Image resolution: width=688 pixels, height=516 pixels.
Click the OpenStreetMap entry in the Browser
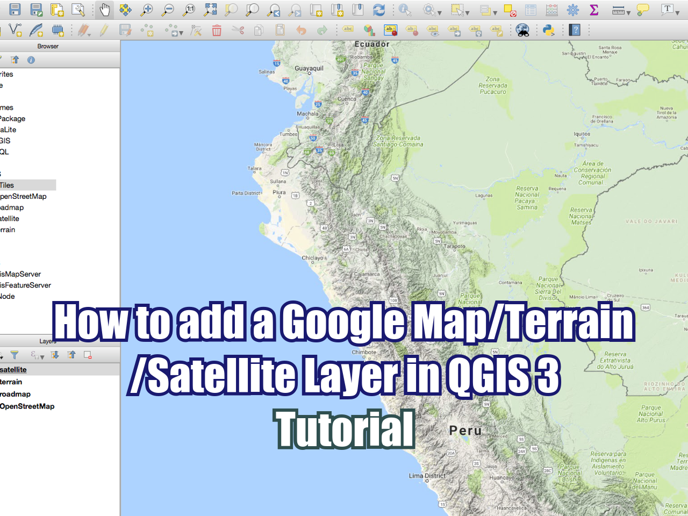[x=23, y=196]
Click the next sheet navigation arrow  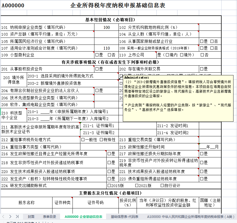[10, 216]
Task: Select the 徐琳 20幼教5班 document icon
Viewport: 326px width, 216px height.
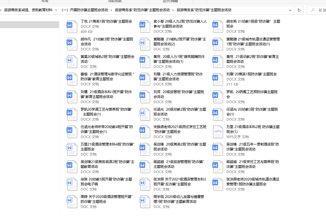Action: pos(72,184)
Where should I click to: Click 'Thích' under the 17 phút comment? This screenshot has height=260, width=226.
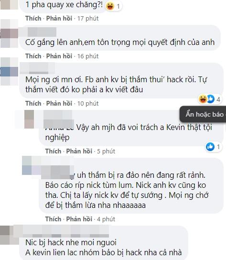click(x=33, y=18)
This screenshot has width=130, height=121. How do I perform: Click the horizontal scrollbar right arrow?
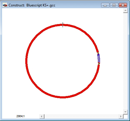click(121, 116)
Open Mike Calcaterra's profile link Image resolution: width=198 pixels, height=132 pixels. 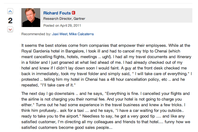[x=81, y=34]
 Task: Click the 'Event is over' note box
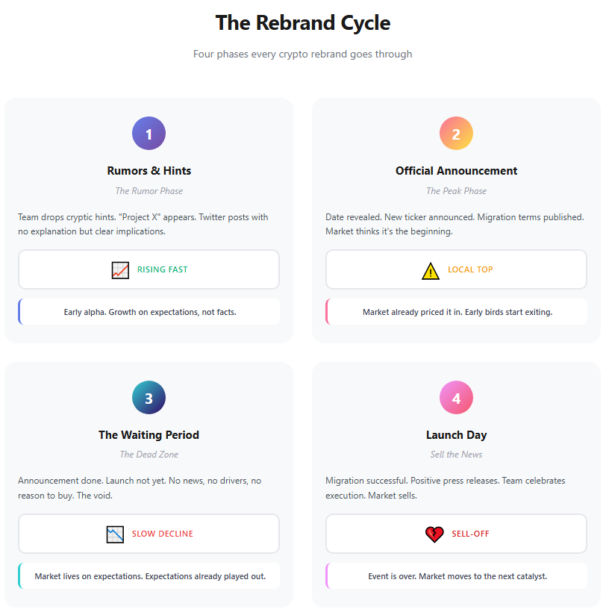pos(457,576)
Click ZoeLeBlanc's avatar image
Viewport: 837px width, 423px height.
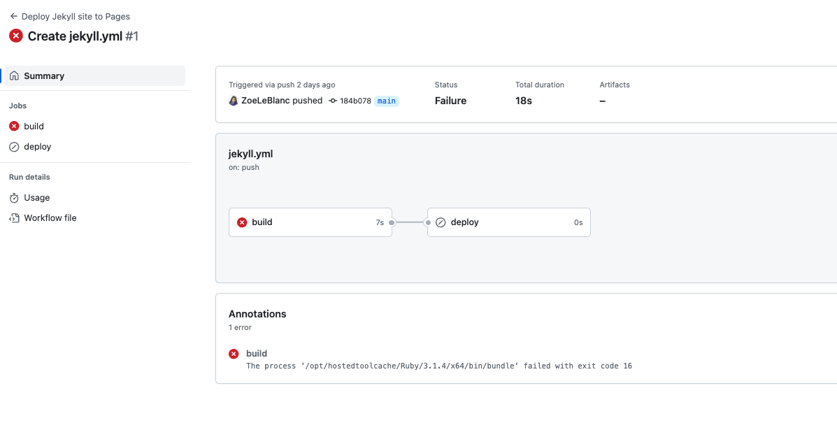pyautogui.click(x=234, y=101)
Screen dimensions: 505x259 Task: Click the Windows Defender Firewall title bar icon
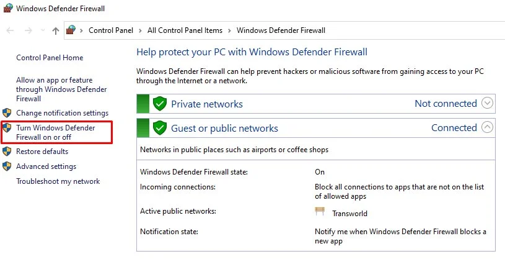coord(7,9)
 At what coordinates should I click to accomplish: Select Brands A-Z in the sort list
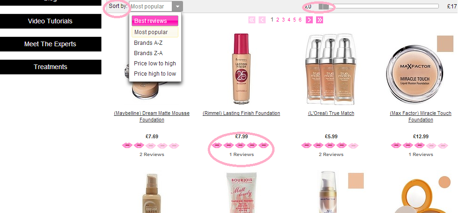(155, 43)
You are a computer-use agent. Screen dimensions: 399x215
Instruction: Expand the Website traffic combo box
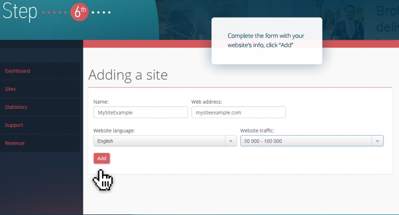(x=305, y=141)
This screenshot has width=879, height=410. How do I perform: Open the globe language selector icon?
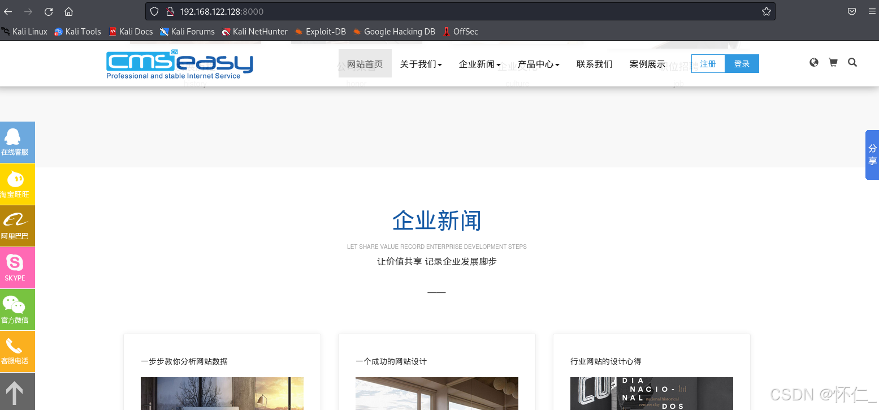pyautogui.click(x=813, y=63)
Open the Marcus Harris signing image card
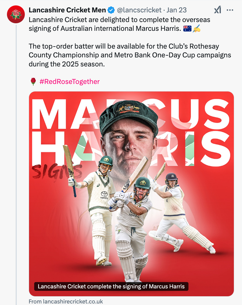 (131, 194)
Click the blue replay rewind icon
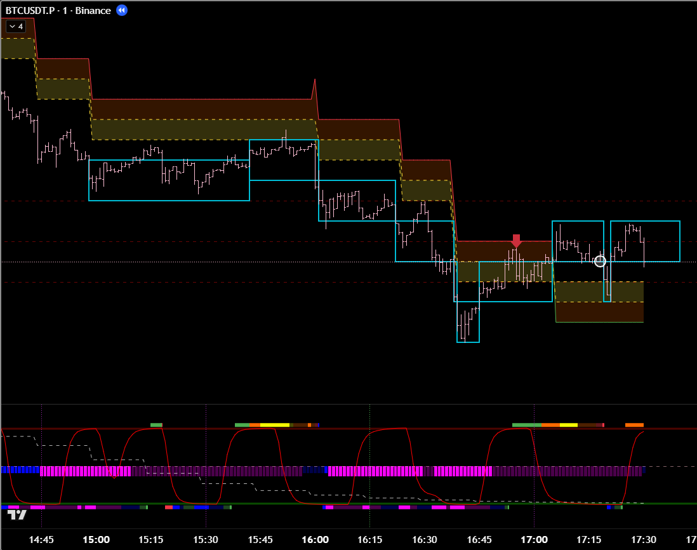 pyautogui.click(x=122, y=10)
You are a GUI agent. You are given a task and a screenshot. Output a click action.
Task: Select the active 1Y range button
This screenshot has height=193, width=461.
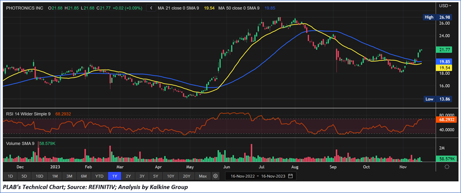click(114, 176)
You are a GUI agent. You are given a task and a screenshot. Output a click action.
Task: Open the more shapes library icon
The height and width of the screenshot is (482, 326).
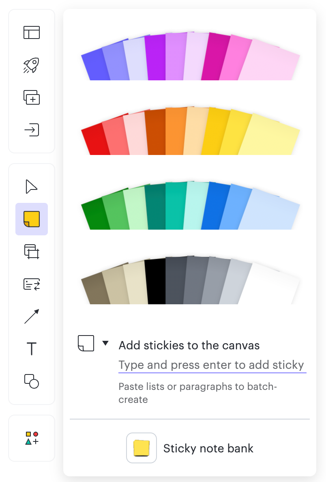pyautogui.click(x=32, y=438)
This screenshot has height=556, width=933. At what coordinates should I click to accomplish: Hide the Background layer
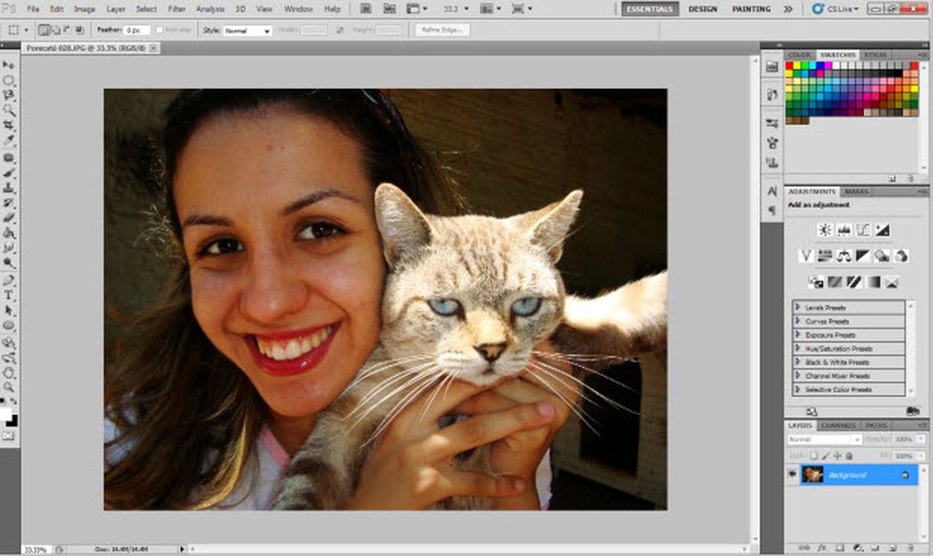pyautogui.click(x=794, y=474)
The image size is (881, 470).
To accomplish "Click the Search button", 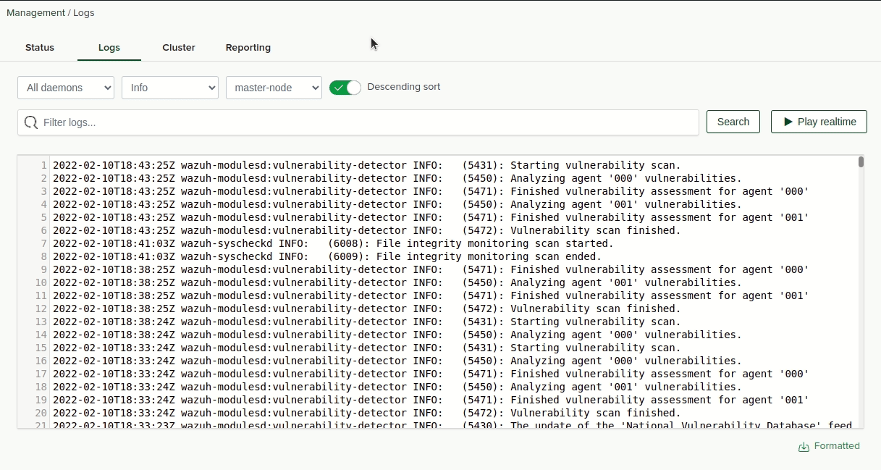I will [x=733, y=121].
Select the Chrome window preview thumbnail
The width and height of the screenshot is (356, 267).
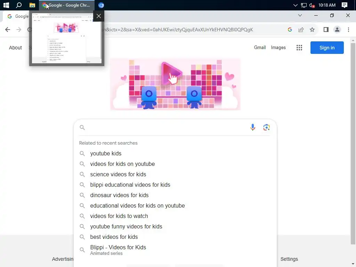tap(66, 38)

* * * * *

Exercise requirements: Between and including the line with "Screen dimensions: 505x259" and the line with "Task: Open the more shapes library icon", repeat every line exactly as it appears above, with pictures left out.

Exercise answer:
Screen dimensions: 505x259 Task: Click the Windows Defender Firewall title bar icon
coord(7,9)
 At what coordinates should I click to accomplish: Select Brands A-Z in the sort list
(155, 43)
You are a computer-use agent. Screen dimensions: 399x215
Instruction: Expand the Website traffic combo box
(x=305, y=141)
This screenshot has width=879, height=410. How do I perform: Open the globe language selector icon?
pyautogui.click(x=813, y=63)
Open the Marcus Harris signing image card
 (131, 194)
Click the blue replay rewind icon
 pyautogui.click(x=122, y=10)
You are a GUI agent. You are given a task and a screenshot. Output a click action.
Task: Select the active 1Y range button
This screenshot has height=193, width=461.
click(114, 176)
You are a GUI agent. You are given a task and a screenshot. Output a click action.
Task: Open the more shapes library icon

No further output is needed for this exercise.